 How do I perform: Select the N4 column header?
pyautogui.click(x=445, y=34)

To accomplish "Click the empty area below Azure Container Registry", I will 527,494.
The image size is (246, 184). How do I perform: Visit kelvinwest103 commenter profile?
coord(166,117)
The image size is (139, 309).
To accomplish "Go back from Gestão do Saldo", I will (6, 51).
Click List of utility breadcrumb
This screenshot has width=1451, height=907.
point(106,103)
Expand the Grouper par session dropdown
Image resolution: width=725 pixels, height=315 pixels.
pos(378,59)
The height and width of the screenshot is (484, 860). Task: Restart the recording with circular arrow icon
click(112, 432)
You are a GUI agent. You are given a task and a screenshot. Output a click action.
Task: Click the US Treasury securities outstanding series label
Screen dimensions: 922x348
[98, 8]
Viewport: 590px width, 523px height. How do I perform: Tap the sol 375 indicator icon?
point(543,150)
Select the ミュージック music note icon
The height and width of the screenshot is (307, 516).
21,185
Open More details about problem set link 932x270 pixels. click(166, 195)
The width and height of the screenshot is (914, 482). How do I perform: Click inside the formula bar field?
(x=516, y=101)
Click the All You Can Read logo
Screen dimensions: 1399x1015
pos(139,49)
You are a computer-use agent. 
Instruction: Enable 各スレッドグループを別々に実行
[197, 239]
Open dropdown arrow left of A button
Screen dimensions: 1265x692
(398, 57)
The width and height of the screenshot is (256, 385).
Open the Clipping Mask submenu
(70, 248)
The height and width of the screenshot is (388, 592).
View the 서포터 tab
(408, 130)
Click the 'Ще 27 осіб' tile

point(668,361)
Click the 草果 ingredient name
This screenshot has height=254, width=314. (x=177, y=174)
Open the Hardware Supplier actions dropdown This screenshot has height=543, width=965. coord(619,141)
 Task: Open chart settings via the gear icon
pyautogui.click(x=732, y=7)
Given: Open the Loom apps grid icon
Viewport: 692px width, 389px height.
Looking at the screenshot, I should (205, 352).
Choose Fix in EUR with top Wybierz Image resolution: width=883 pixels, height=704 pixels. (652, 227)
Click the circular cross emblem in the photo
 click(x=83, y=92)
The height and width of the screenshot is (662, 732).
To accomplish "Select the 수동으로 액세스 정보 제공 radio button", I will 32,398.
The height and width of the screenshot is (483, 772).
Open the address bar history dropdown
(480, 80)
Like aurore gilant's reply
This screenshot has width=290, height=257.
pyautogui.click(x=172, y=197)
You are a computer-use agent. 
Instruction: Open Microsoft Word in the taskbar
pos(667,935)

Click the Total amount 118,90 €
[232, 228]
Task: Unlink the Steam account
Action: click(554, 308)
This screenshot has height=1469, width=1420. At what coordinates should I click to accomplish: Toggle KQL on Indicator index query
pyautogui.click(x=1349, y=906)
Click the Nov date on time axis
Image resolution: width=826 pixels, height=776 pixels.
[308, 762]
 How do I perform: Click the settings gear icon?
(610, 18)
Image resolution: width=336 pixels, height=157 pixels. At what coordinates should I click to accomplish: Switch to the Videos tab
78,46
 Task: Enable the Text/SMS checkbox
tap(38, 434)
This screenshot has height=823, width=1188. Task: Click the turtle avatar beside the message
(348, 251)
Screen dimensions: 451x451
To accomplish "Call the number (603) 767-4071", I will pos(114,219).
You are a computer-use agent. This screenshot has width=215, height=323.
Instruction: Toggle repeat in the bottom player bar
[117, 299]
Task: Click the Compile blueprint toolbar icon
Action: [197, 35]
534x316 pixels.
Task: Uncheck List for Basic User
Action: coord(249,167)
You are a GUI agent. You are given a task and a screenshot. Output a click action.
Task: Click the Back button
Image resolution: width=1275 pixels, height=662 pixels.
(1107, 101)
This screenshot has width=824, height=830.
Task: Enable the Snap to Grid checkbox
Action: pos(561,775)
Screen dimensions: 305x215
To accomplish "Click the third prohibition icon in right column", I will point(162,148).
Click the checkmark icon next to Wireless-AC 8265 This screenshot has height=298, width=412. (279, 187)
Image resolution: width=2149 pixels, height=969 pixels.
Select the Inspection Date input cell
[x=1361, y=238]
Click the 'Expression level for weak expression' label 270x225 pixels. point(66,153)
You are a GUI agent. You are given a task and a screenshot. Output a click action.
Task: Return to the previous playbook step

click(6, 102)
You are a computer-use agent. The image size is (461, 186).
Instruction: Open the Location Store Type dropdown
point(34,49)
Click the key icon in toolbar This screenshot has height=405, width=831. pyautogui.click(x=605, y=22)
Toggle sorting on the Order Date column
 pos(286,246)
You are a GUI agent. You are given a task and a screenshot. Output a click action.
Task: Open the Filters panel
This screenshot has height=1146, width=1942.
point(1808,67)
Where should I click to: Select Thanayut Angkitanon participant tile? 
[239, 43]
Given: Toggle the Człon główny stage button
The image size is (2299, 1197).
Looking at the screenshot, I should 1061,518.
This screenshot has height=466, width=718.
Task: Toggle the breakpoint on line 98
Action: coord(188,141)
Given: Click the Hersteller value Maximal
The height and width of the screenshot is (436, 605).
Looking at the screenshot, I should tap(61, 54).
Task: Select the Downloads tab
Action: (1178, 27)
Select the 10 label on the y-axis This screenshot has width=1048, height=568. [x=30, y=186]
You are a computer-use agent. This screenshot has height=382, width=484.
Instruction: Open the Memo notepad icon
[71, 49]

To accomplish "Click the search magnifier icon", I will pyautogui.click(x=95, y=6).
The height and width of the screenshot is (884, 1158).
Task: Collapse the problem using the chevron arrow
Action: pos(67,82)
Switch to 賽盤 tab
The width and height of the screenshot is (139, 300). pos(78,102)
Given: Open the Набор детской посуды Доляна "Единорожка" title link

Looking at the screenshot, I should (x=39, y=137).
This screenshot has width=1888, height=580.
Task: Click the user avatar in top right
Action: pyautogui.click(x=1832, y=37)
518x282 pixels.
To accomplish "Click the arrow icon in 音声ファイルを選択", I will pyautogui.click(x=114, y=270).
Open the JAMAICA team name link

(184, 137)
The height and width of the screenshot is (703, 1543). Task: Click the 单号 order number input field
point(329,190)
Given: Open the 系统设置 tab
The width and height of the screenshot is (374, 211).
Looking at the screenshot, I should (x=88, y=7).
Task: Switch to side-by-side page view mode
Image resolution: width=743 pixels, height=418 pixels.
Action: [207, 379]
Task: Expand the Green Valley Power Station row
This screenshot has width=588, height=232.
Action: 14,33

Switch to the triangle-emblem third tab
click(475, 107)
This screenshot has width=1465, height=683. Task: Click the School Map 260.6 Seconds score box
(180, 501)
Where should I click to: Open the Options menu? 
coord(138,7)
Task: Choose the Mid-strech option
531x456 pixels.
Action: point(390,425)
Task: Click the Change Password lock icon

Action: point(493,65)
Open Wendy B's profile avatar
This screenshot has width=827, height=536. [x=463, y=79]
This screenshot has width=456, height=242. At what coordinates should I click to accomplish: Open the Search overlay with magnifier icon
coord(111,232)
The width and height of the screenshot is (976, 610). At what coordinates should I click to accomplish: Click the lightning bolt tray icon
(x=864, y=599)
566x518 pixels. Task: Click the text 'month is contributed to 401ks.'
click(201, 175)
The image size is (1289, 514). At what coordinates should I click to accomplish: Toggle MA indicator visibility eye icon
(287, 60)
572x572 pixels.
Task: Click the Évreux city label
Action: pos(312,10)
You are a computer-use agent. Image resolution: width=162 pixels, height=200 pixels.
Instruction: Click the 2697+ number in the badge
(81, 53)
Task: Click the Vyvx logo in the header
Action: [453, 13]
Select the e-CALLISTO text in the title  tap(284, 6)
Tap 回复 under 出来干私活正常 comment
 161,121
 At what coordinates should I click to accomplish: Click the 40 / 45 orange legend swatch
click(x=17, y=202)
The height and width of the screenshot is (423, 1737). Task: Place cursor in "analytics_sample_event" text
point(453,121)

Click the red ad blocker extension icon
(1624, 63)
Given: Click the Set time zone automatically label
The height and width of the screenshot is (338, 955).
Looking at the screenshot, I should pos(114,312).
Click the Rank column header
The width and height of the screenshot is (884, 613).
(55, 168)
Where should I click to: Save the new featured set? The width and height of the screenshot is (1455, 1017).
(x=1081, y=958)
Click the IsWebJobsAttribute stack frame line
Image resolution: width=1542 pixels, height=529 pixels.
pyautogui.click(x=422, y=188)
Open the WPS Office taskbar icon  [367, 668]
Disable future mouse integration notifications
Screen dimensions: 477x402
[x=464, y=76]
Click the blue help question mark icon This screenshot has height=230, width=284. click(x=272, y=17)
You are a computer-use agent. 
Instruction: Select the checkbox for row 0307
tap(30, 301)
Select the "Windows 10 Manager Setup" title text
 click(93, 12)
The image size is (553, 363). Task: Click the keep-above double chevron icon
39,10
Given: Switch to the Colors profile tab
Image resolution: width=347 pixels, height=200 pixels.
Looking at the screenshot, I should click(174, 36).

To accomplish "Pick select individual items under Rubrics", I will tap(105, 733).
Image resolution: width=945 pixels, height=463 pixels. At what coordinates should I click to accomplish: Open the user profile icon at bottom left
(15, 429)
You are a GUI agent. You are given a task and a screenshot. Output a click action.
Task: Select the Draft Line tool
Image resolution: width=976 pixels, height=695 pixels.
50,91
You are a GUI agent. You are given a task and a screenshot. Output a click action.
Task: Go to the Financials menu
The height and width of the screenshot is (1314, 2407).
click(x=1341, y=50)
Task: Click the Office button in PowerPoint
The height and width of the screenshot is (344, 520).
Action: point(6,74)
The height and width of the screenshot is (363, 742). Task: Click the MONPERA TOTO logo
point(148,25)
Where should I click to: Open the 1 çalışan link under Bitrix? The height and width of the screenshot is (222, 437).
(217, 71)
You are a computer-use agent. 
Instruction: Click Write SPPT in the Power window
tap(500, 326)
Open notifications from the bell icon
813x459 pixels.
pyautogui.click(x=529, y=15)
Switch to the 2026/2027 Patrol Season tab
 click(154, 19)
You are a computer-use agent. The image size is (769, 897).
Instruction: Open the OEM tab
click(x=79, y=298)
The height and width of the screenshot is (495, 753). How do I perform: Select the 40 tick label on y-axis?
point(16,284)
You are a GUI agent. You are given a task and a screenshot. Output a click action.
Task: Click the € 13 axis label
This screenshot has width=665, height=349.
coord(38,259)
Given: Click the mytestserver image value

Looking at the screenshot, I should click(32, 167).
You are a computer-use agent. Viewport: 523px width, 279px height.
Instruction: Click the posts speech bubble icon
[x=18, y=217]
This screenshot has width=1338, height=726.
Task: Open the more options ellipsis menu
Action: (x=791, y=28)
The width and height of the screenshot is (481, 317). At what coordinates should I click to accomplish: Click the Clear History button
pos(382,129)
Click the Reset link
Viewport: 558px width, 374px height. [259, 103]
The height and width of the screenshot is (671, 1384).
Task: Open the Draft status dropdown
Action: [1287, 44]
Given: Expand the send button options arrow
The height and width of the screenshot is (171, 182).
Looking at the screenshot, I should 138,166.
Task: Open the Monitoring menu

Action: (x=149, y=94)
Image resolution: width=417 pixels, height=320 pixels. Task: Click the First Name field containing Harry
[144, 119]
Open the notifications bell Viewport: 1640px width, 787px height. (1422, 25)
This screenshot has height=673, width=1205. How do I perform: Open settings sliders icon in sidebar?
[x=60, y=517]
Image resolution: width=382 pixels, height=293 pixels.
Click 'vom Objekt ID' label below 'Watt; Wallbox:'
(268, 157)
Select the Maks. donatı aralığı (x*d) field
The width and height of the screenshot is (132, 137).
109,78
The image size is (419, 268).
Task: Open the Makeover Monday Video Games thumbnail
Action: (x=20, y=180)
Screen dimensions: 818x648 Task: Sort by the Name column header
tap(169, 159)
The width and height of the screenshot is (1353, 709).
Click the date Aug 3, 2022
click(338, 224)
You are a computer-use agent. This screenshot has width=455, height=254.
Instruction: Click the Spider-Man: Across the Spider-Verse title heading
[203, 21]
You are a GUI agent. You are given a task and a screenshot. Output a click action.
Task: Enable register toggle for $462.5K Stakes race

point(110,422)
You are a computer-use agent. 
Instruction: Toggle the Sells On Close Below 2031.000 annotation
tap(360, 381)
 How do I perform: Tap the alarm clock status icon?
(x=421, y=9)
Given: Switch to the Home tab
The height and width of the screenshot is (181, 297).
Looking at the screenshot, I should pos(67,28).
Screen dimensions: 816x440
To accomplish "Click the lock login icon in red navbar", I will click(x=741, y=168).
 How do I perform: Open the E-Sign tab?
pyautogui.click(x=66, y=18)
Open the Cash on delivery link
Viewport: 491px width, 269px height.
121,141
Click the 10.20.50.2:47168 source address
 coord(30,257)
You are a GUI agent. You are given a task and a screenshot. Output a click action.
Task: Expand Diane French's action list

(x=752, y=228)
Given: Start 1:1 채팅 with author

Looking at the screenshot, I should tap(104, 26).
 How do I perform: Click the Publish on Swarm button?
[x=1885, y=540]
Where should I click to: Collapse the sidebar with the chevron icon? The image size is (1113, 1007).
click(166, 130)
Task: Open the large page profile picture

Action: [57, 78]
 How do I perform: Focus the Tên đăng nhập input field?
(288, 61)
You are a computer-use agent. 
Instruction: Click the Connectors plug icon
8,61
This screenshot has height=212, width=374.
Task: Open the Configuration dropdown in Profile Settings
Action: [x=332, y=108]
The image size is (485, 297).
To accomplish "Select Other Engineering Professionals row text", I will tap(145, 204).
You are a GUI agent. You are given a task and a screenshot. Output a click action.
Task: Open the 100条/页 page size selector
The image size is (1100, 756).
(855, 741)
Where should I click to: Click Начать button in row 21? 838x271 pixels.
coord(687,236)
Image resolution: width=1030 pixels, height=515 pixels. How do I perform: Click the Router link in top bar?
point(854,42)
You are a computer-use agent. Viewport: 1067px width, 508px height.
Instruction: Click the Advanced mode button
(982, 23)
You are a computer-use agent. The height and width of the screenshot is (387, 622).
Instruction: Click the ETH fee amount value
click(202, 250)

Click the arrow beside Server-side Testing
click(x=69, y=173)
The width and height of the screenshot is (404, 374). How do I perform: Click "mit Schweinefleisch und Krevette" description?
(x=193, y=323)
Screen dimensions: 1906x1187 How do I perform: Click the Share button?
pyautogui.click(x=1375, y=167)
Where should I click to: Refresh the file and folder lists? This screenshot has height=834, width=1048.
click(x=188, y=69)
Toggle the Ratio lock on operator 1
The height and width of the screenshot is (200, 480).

= = =

EXERCISE PROMPT: Rewrite the entries starting at the line with "Screen dimensions: 818x648" and ending at the line with "will tap(145, 204).", substituting "Directive" for "Instruction" and leaving everything else unchanged.

ANSWER TO THE EXERCISE:
Screen dimensions: 818x648 Task: Sort by the Name column header
tap(169, 159)
The width and height of the screenshot is (1353, 709).
Click the date Aug 3, 2022
click(338, 224)
You are a computer-use agent. This screenshot has width=455, height=254.
Directive: Click the Spider-Man: Across the Spider-Verse title heading
[203, 21]
You are a GUI agent. You are given a task and a screenshot. Output a click action.
Task: Enable register toggle for $462.5K Stakes race

point(110,422)
You are a computer-use agent. 
Directive: Toggle the Sells On Close Below 2031.000 annotation
tap(360, 381)
 How do I perform: Tap the alarm clock status icon?
(x=421, y=9)
Given: Switch to the Home tab
The height and width of the screenshot is (181, 297).
Looking at the screenshot, I should pos(67,28).
Screen dimensions: 816x440
To accomplish "Click the lock login icon in red navbar", I will click(x=741, y=168).
 How do I perform: Open the E-Sign tab?
pyautogui.click(x=66, y=18)
Open the Cash on delivery link
Viewport: 491px width, 269px height.
121,141
Click the 10.20.50.2:47168 source address
 coord(30,257)
You are a GUI agent. You are given a task and a screenshot. Output a click action.
Task: Expand Diane French's action list

(x=752, y=228)
Given: Start 1:1 채팅 with author

Looking at the screenshot, I should tap(104, 26).
 How do I perform: Click the Publish on Swarm button?
[x=1885, y=540]
Where should I click to: Collapse the sidebar with the chevron icon? The image size is (1113, 1007).
click(166, 130)
Task: Open the large page profile picture

Action: [57, 78]
 How do I perform: Focus the Tên đăng nhập input field?
(288, 61)
You are a computer-use agent. 
Directive: Click the Connectors plug icon
8,61
This screenshot has height=212, width=374.
Task: Open the Configuration dropdown in Profile Settings
Action: [x=332, y=108]
The image size is (485, 297).
To accomplish "Select Other Engineering Professionals row text", I will tap(145, 204).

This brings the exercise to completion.